En estos tiempos que corren me vuelvo a sentir así: al filo, agarrándome con brazos y piernas para no caer. Ya no resulta tan divertido, entonces lo más grave era un buen palmetazo contra el suelo, ahora la cosa es más complicada.

Tiempos difíciles, a pesar de que observe situaciones que me parecen incongruentes, tanto en políticos como en gente de a pie, que se quejan de boca pero que se contradicen con sus actos.

Nos hablan de austeridad y no la hay, es más no se ve, ni esa falsa austeridad ni la verdadera de muchas casas en las que realmente se está pasando necesidad en cuestiones elementales y básicas.

Nos hablan de solidaridad, y es verdad que la hay, pero hace falta todavía más y pienso que una manera de ser solidario es ser austero, ¿por qué no? Tantas cosas que consideramos imprescindibles luego no lo son tanto, ¿por qué no pararnos un momento a reflexionar sobre lo que nos es útil o no? Llegaríamos a sorprendernos de las pocas cosas que necesitamos para ser felices.

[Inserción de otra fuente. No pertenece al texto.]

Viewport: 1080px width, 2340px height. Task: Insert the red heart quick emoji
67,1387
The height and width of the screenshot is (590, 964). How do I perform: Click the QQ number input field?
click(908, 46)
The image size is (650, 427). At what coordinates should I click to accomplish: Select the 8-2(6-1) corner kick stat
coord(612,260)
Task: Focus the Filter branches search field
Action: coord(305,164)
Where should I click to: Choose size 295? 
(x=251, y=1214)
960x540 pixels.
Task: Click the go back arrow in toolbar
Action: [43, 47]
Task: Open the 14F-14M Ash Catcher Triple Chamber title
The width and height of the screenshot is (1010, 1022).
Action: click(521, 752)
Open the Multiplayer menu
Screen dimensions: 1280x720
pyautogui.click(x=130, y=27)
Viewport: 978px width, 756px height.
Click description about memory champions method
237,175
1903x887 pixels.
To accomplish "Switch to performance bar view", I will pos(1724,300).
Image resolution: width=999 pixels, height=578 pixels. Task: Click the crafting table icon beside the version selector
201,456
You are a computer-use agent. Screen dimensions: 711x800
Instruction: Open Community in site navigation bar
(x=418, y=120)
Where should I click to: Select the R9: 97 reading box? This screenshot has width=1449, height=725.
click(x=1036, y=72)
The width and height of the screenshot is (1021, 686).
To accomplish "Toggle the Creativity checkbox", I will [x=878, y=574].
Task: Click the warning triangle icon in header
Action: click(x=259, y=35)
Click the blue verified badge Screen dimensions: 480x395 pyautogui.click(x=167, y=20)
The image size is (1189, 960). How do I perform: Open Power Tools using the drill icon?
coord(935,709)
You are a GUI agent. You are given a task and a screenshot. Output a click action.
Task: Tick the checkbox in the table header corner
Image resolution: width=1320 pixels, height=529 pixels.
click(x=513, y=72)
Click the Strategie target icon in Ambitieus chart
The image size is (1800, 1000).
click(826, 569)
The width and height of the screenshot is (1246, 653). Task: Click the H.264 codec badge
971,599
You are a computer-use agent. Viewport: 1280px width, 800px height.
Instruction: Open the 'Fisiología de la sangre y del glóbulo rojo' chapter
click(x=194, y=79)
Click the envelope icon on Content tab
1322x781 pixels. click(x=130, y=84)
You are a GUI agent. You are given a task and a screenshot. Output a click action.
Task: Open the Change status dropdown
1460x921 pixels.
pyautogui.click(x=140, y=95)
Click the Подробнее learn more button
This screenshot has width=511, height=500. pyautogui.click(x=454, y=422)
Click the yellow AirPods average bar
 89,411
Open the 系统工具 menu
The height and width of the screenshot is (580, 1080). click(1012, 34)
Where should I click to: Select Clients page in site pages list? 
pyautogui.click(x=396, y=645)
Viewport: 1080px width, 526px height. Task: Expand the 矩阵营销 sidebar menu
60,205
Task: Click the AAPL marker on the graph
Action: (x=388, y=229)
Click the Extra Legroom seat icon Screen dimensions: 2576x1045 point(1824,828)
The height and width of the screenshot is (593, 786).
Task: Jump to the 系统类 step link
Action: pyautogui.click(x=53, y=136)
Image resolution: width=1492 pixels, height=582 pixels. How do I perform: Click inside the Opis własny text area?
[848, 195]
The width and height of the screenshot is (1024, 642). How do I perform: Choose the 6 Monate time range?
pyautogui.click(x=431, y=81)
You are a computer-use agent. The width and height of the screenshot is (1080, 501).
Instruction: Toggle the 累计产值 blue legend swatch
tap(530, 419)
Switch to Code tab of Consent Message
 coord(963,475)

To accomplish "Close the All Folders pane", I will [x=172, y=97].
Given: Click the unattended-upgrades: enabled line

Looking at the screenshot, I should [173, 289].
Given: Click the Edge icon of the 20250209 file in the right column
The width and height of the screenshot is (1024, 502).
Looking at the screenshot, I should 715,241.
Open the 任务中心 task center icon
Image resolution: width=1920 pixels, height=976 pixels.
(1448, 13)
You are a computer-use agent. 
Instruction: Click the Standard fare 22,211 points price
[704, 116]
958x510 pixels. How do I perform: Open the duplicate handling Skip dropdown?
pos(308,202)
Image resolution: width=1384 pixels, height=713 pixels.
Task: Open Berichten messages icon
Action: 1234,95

Este pequeño espacio personal nació de la necesidad de compartir muchos sentimientos, especialmente, felices y mi inspiración para crear nace de esos buenos momentos. Ser positivo, a pesar de todo, extender una mano de manera virtual para, por lo menos, arrancar una sonrisa a quien tenga la deferencia de leerme, ésa es y sigue siendo mi única intención, pero no corren buenos tiempos y las musas se encuentran aletargadas. Aún así, hoy sentí la necesidad de escribir estas palabras, para volver a extender mi mano, a los demás o por qué no, a mí misma.